The decline was “shocking and deeply sad”, former government food adviser Henry Dimbleby said in the report.

He urged whichever political party wins the UK general election on July 4 to take “decisive action to make healthy and sustainable food affordable (and) stop the junk food escalation”.

One in five children was obese by the age of 10/11 when they left primary school, putting them at greater risk of later developing type 2 diabetes, according to the research.

Despite the publication of 14 government strategies to tackle obesity between 1992 and 2000 “containing 989 policies, no progress has been made”.

The report - A Neglected Generation: reversing the decline in children’s health in England - said the first cases of adolescent type 2 diabetes were diagnosed in 2000, followed by a tripling of type 2 diabetes cases between 2012/13 and 2020/21.

Political leaders had to “reverse the current trajectory”, it said.
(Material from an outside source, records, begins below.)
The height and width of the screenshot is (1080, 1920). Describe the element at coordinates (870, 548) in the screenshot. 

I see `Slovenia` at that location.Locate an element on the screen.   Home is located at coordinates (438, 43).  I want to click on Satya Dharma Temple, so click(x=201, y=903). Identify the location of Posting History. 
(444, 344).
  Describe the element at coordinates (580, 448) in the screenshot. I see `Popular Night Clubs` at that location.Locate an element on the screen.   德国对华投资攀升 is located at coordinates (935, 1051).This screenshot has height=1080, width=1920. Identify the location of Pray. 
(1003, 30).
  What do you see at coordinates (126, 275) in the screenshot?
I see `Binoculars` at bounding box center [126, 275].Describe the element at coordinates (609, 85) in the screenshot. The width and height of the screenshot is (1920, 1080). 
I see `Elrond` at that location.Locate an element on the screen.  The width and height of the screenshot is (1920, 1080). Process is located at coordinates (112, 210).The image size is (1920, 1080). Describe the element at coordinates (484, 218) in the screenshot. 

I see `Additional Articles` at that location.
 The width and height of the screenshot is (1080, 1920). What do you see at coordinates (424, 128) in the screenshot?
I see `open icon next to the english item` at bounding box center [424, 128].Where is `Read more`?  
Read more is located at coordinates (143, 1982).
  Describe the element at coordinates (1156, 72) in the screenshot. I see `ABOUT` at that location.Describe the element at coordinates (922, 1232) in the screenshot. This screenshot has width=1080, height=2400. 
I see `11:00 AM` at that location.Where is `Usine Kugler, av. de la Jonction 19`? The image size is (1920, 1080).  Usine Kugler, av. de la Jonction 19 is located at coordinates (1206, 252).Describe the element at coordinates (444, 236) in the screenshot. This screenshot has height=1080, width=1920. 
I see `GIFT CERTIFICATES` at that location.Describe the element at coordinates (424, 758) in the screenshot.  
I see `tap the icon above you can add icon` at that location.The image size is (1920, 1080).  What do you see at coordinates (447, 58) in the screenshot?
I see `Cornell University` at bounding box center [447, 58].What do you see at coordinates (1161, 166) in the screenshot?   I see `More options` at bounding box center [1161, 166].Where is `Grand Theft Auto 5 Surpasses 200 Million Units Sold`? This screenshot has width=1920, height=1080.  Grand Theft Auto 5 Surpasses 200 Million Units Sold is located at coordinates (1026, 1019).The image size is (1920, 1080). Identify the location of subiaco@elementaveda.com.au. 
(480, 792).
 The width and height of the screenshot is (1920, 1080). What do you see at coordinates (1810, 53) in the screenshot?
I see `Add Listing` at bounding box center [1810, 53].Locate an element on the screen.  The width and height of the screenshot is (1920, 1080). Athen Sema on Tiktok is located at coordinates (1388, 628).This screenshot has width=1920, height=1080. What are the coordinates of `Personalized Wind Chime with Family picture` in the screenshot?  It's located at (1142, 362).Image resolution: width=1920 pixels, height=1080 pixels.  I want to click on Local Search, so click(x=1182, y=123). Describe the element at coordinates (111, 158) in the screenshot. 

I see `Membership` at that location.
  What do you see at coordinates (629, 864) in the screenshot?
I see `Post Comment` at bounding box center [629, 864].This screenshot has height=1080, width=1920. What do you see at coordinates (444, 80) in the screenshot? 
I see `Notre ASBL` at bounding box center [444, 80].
“Failure to do so will lead to a generation burdened through their lives by diet-related illness and the consequences that brings with it”.

Those consequences would include both mental and physical ill health as well as “an overwhelmed health care system that is unable to treat people effectively and economic inactivity that weakens GDP (gross domestic product).

The UK’s state-funded National Health Service (NHS) is currently straining under a massive pandemic-related backlog while the economy has seen stagnant growth and productivity.